Problems to solve:
(A) According to the Greencross article, which company received the email from Detective Sergeant Sam Paroli?
(B) Repeat everything in the Greencross article from "To be sure that" down to "over the website.".
(C) Decide whether each statement agrees with the Greencross article, answering yes or no and quoting the deciding words: (i) The site administrators moved the domain name and site to a hosting company based in the United States. (ii) Judith Collins answered whether the Police should be involved in trying to censor political websites. (iii) The Greencross website contains a membership application form.

Selected passage:
==============================
As discussed on the telephone a short time ago, this is a request from the New Zealand Police to close down the website greencross.org.nz which is hosted by your company.
Why are the NZ Police calling a web-hosting company in order to try to get a website closed down? The email continues:
On Friday 8 July 2011, Mr. McKee was arrested by police and charged with drug dealing offences relating to the sale of cannabis. ... Mr. McKee has used the website to facilitate committing these offences against the Misuse of Drugs Act 1975.
Site closed down - but comes back
These quotes are excerpted from an email sent by Detective Sergeant Sam Paroli to Openhost, the company that provided hosting for the Greencross domain name. Openhost then instructed the site administrator to stop the service "as soon as possible".
So the Police were successful, they managed to get the website taken down as the result of a phone call and an email.
However, the site administrators then moved the domain name and site to a US-based hosting company and the Greencross website is still available. (Note that while this means that the Police can't strong-arm the hosting company, there is nothing stopping them from charging the site owners if they truly are breaking NZ law.)
Is the Greencross website illegal?
The Greencross website is the online presence of the Medicinal Cannabis Support Group of New Zealand Inc. We have examined the site, which contains:
- articles and information about a variety of ailments that marijuana is effective for
- testimonials from members about how the use of marijuana has given them relief
- links to articles and relevant organisations
- a membership application form
- a call for a change to New Zealand's marijuana laws to make it available for medicinal purposes.
We cannot see anything on the site to indicate that it was being used to facilitate crime. There is nothing on the site that would enable anyone to supply or obtain marijuana. There appear to be no forums where members could arrange their own private deals. Rather, the site is calling for a change in the law to make marijuana available for medical purposes.
To be sure that nothing dodgy was going on, we asked Mr McKee if any changes have recently been made to the website. His response: "No I did not make any changes to the content of the web site."
We also asked Detective Sergeant Sam Paroli in what way the site was illegal, but he refused to answer on the grounds that the matter was before the courts. This would appear to be incorrect as, to the best of our knowledge, no charges have been laid over the website.
Minister of Police
FInally we asked the Minister of Police, Judith Collins, whether she thought that the Police should be involved in trying to censor political websites. She refused to comment, claiming that it was an operational matter and that any questions should be directed to the Commissioner of Police. The Commissioner of Police has not responded to our queries.
Whatever your opinion about using marijuana for medicinal purposes, it seems clear to us that there is nothing illegal about calling for a change in NZ's marijuana laws and that there is nothing illegal about the Greencross website.
We are disturbed that the Police believe they have the power to shutdown a political website. Political speech, like that on the Greencross website, is generally agreed to be so important to our democracy that it is one of the most protected forms of freedom of expression. The actions of the Police are in contravention of the NZ Bill of Rights Act, that guarantees the right to freedom of expression and freedom of association.
We hope that this overreach by the Police is an aberration committed by an over zealous police officer and that it will not be repeated.
==============================
Recorded data:
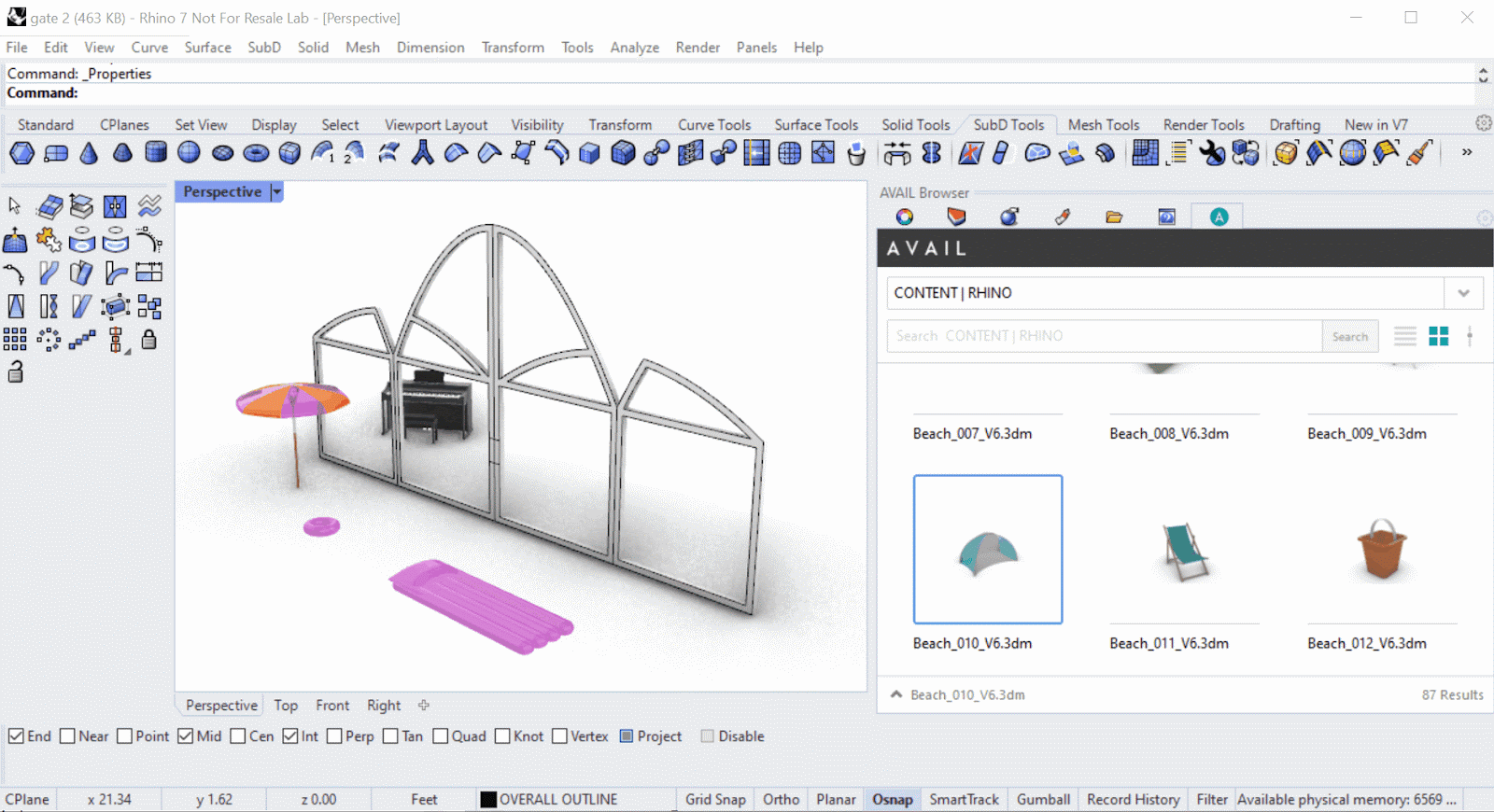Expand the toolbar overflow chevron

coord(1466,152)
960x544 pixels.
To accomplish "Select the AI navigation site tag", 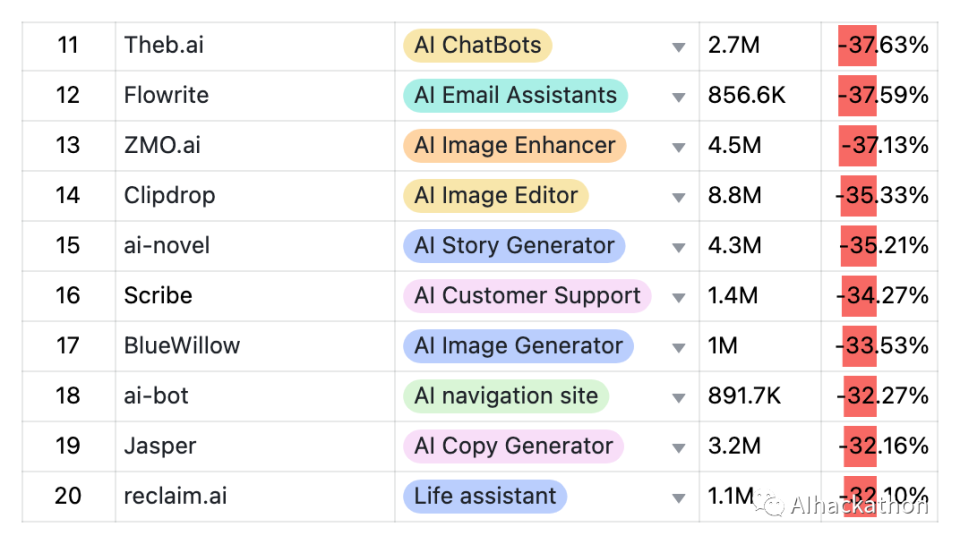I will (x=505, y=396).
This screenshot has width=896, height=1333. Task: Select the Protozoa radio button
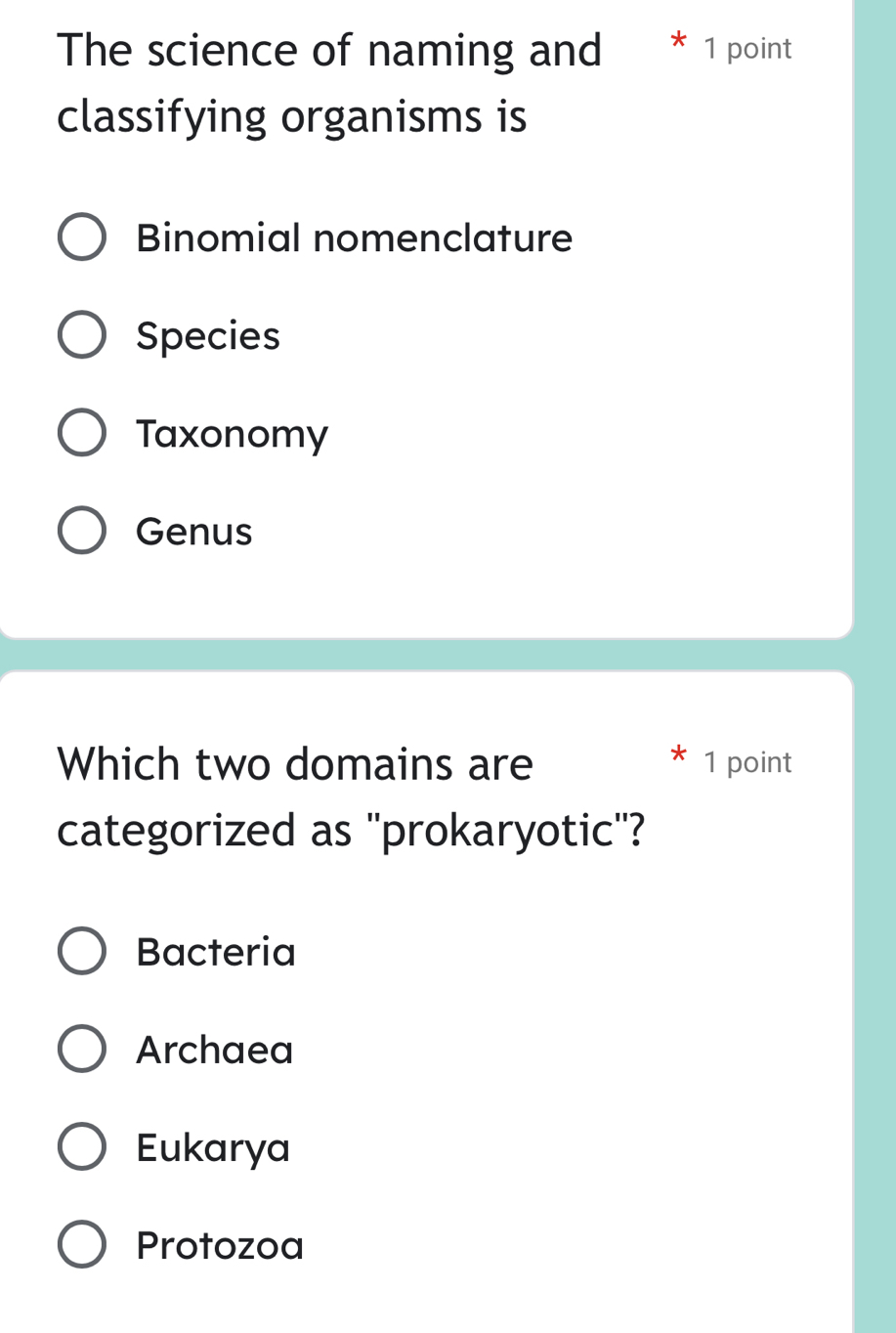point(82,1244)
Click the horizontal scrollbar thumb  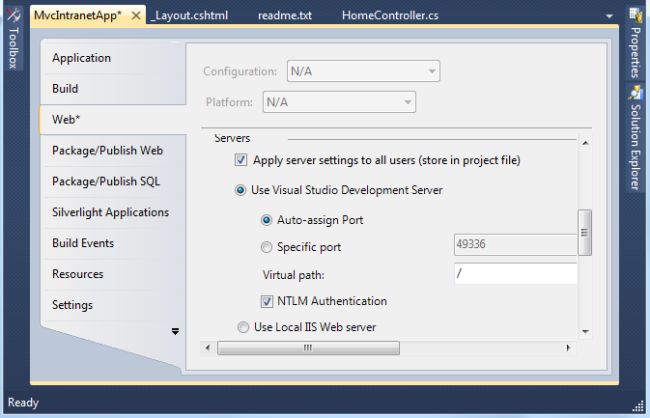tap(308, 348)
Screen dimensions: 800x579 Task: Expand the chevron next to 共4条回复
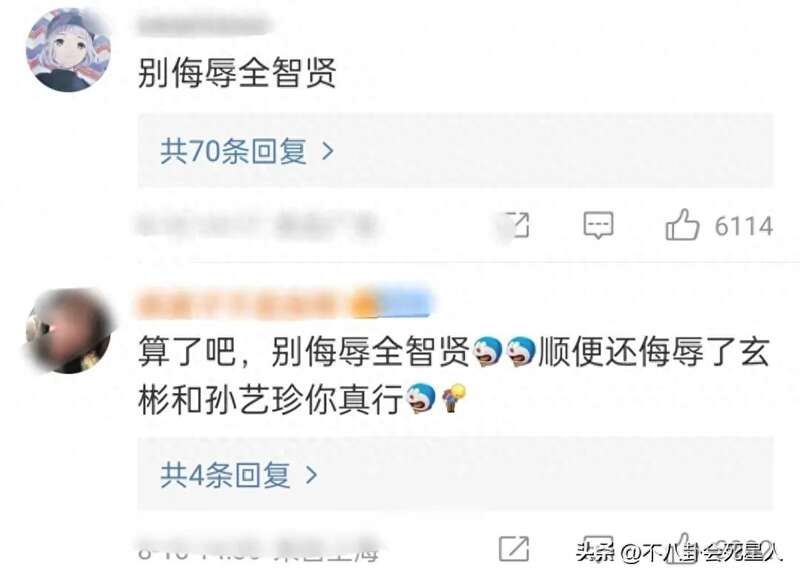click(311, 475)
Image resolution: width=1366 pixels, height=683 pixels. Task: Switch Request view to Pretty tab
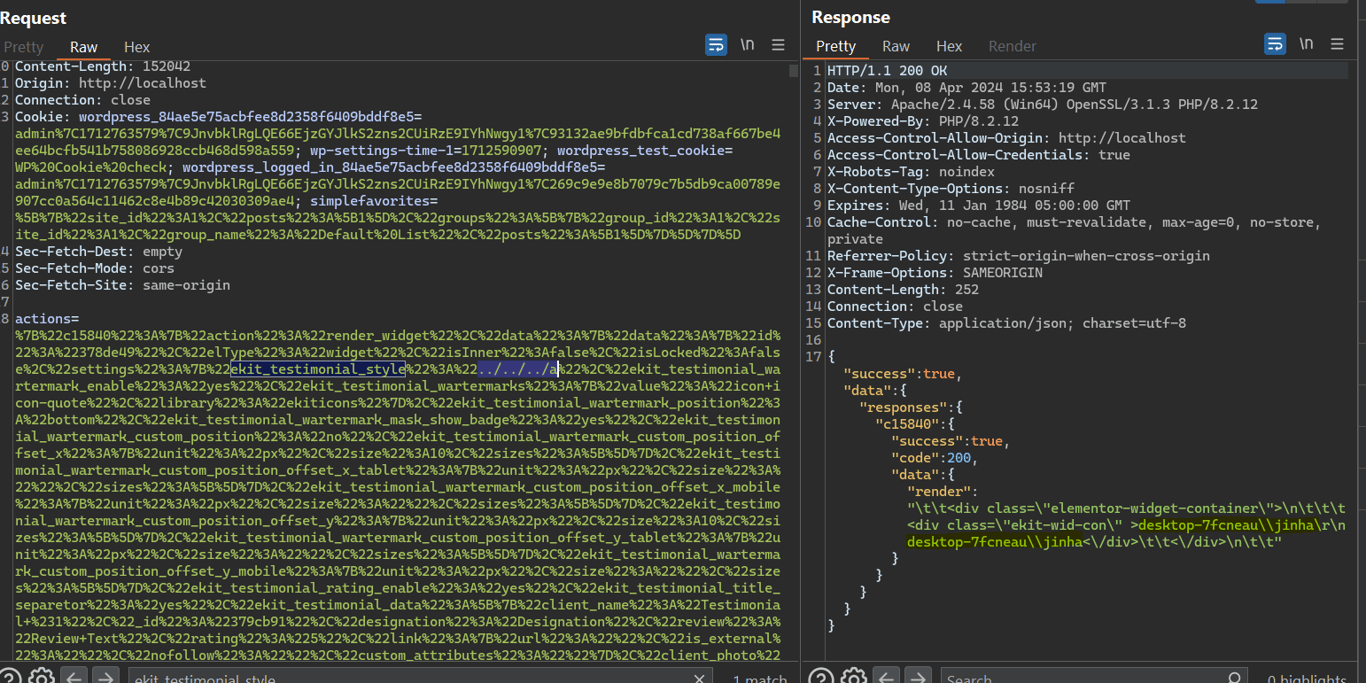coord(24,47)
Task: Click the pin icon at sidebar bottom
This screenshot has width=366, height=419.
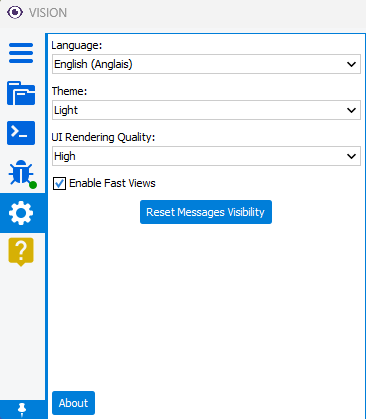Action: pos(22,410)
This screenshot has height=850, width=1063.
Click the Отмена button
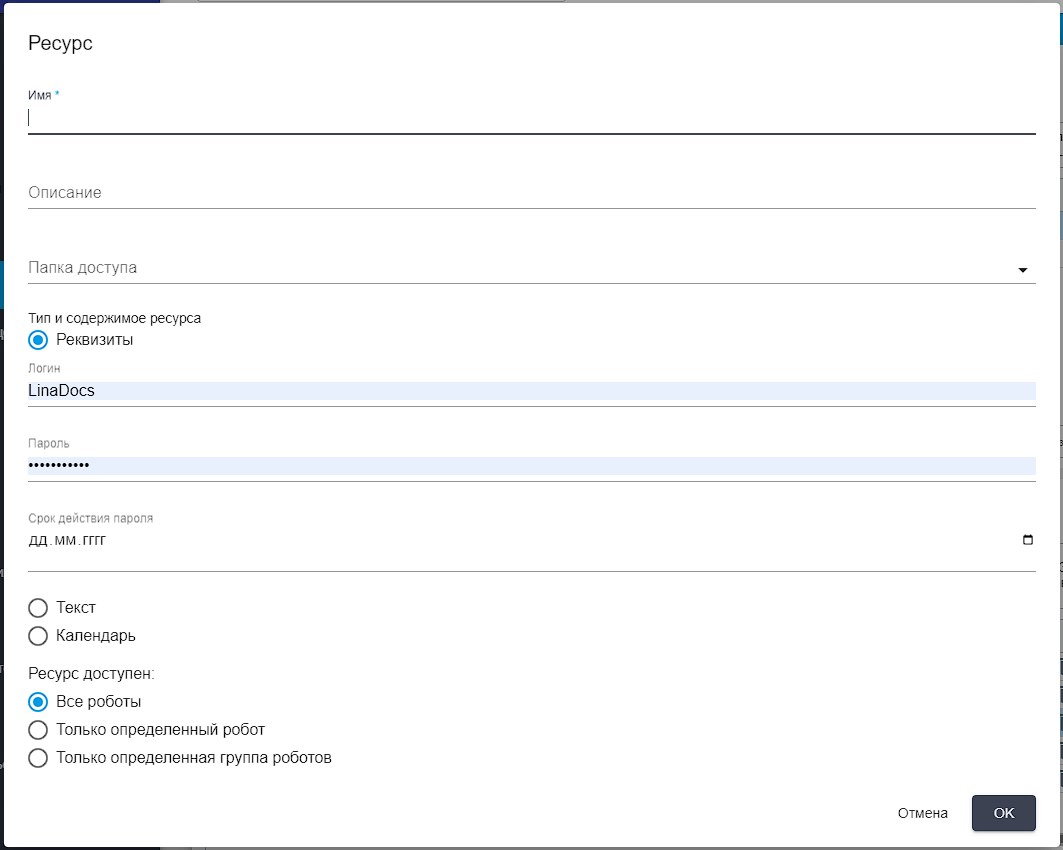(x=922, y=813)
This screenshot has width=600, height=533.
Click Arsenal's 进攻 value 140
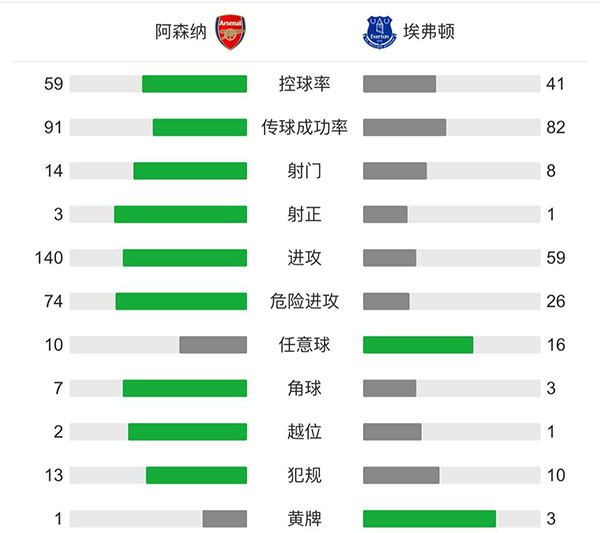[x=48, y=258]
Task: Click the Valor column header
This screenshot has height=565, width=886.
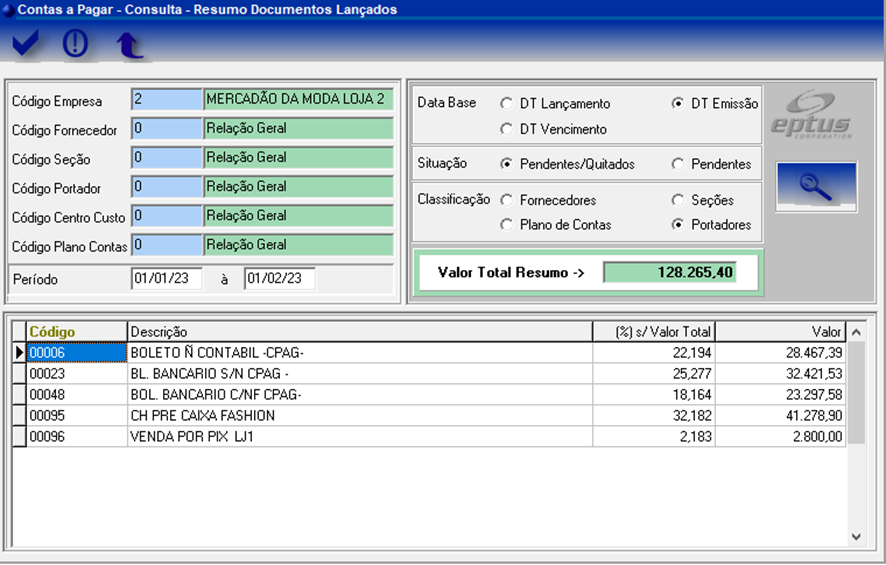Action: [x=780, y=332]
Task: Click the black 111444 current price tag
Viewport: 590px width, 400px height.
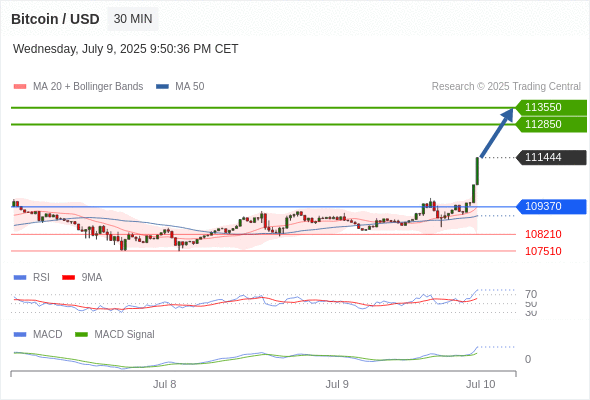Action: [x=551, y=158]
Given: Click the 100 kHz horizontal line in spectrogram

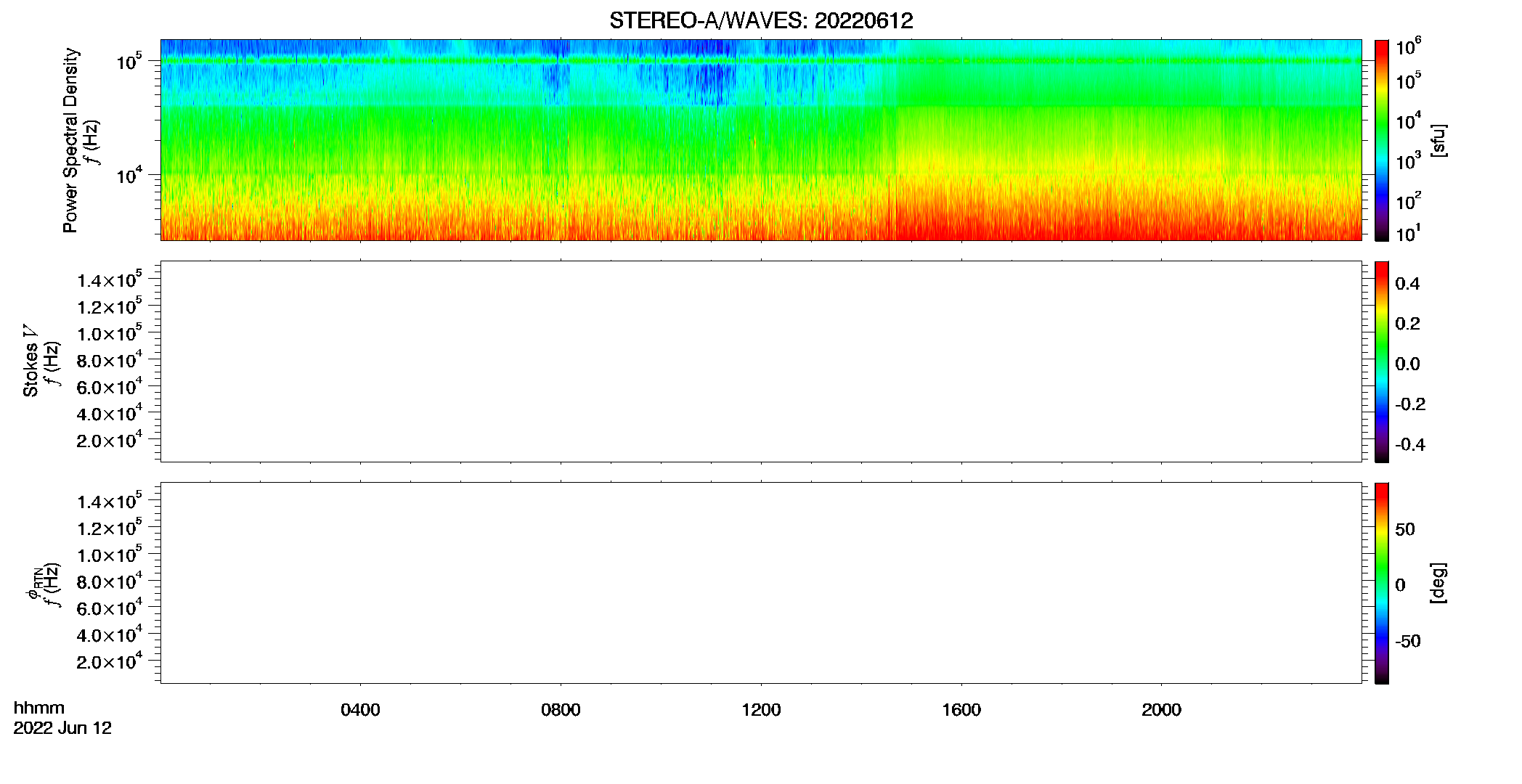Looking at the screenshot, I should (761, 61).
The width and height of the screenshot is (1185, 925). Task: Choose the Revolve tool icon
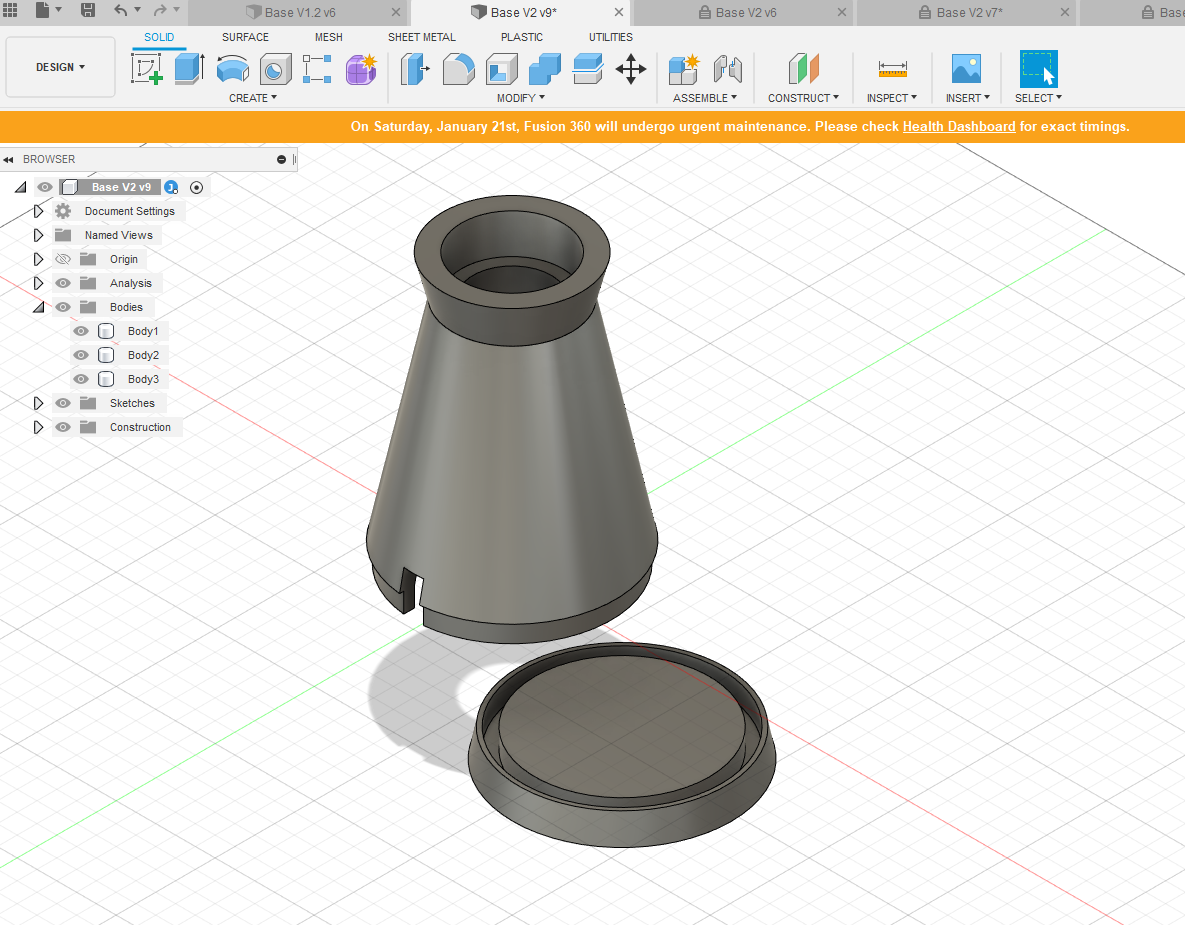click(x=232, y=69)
==============================
Solution list:
(A) Openhost

(B)
To be sure that nothing dodgy was going on, we asked Mr McKee if any changes have recently been made to the website. His response: "No I did not make any changes to the content of the web site."
We also asked Detective Sergeant Sam Paroli in what way the site was illegal, but he refused to answer on the grounds that the matter was before the courts. This would appear to be incorrect as, to the best of our knowledge, no charges have been laid over the website.

(C)
(i) Yes: "moved the domain name and site to a US-based hosting company"
(ii) No: "She refused to comment"
(iii) Yes: "a membership application form"